Frank gets a hold of a guard’s gun and threatens to kill himself unless they let him flee. Realizing that he’s far too valuable to risk killing, the doctors let him flee into the night in a stolen jeep. His internal monologue announces that he’s determined to noodle a way out of this bind, but I’ve got to say I’m a little skeptical.
Really, it feels like he could be handling this whole situation a lot better. Perhaps the chemicals affected his brain as well?
Thrill 3 – Future Shock (Flynn/Georgi/Knight)
The year? 1987! The place? The moon! A group of Apollo astronauts (that’s right, in this dystopian future the Apollo program never ended!) are surveying the moon on their moon-boards-
Which, as I understand it, were invented primarily because they were easier to draw than moon buggies.

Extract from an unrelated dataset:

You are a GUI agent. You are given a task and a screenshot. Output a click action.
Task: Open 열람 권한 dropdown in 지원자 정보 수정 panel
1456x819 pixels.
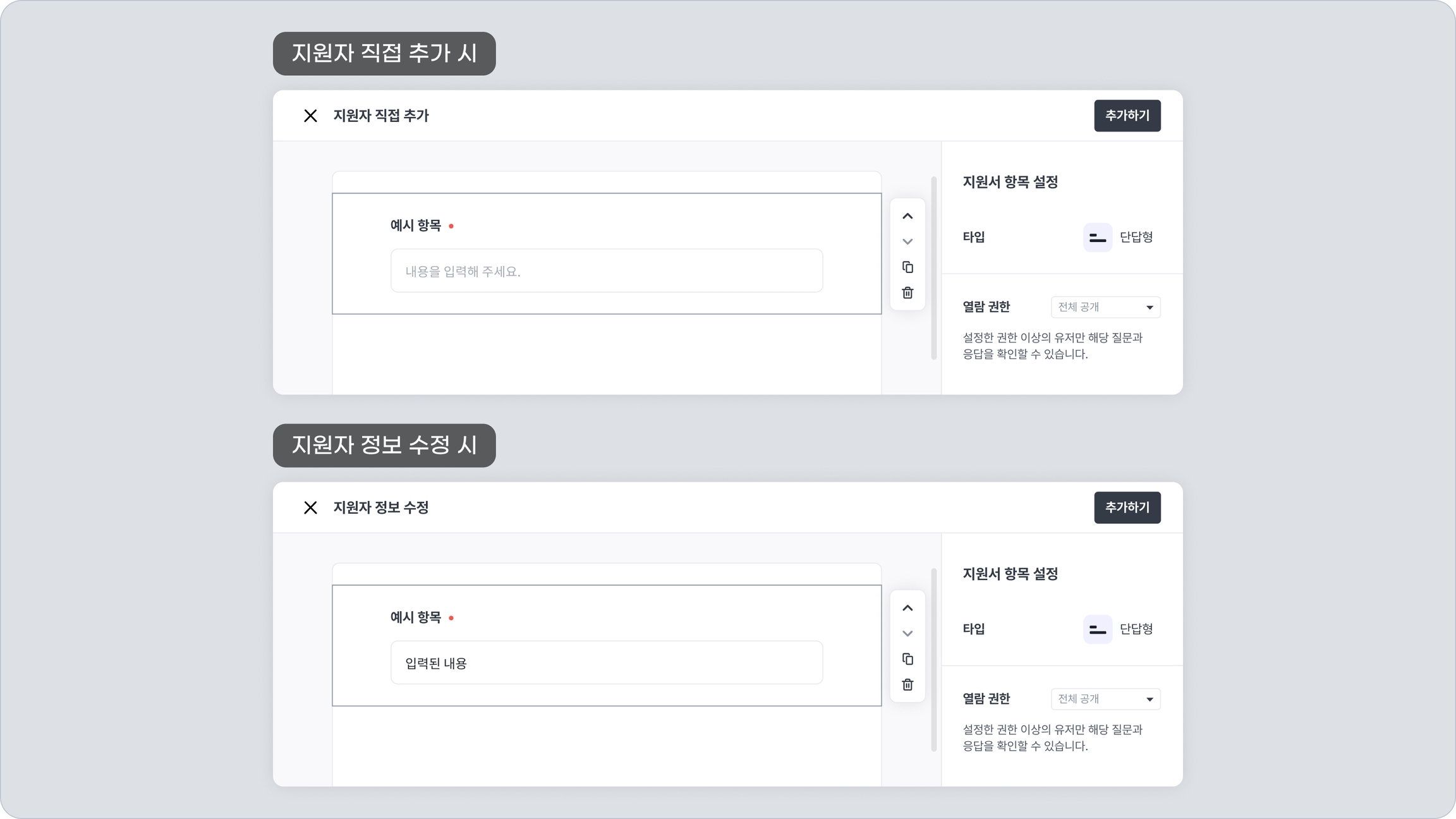[x=1105, y=699]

The lead astronaut, Jack Keller, surfs out to the edge of sensor range when he sees a mysterious glowing figure in the distance, one that disappears when he gets close, then appears further into the distance. Instead of telling the rest of the astronauts about this turn of events (you know, with the radio that’s part of his helmet. And is always on.) he chases the glowing figure off into the wilds of the barren moon. Finally he catches up with the alien-
And winds up getting choked for his trouble. This is why they should be bringing spear guns to the moon. They work perfectly fine in zero-g, as I’m sure you know.

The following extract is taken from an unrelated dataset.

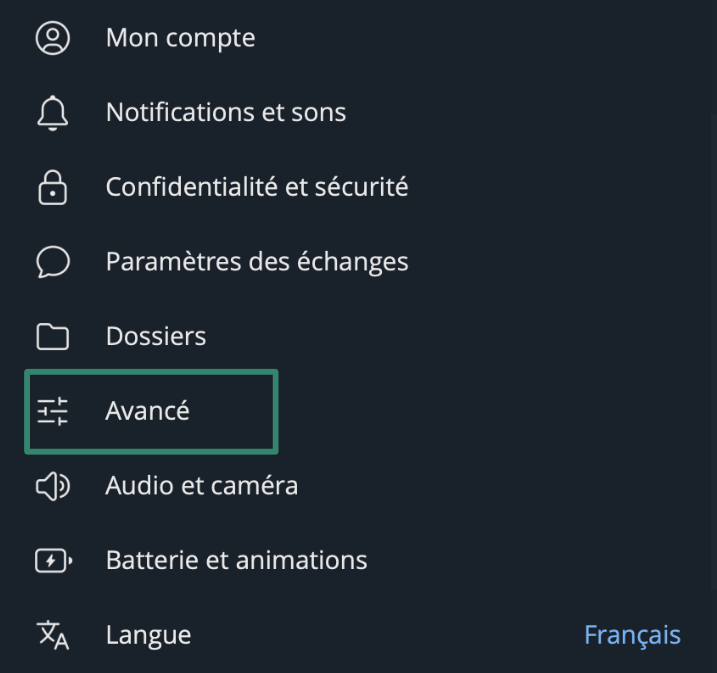Open the Mon compte settings
Viewport: 717px width, 673px height.
tap(180, 38)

Keller wakes up on a table, stripped out of his suit. It seems the moon men have made a habit of knocking out astronauts, taking on their appearances, then flying back to earth in their place so as to infiltrate human society and study it! The alien isn’t a complete dick, however – the moon-men shelter has elife support facilities necessary to keep him alive indefinitely – but he can never leave, because the alien wore his space suit back to the ship! Also unable to leave? This twist ending!
(IT’S GUESSING TIME, FOLKS – WHO ELSE IS IN THAT SHELTER WITH HIM?)
Uh… what? Not the ‘Neil Armstrong’ thing, that’s a totally logical twist. No, I’m wondering why Neil’s wearing his spacesuit. How did the alien get back to Buzz and the other guy? Why can’t he leave the shelter?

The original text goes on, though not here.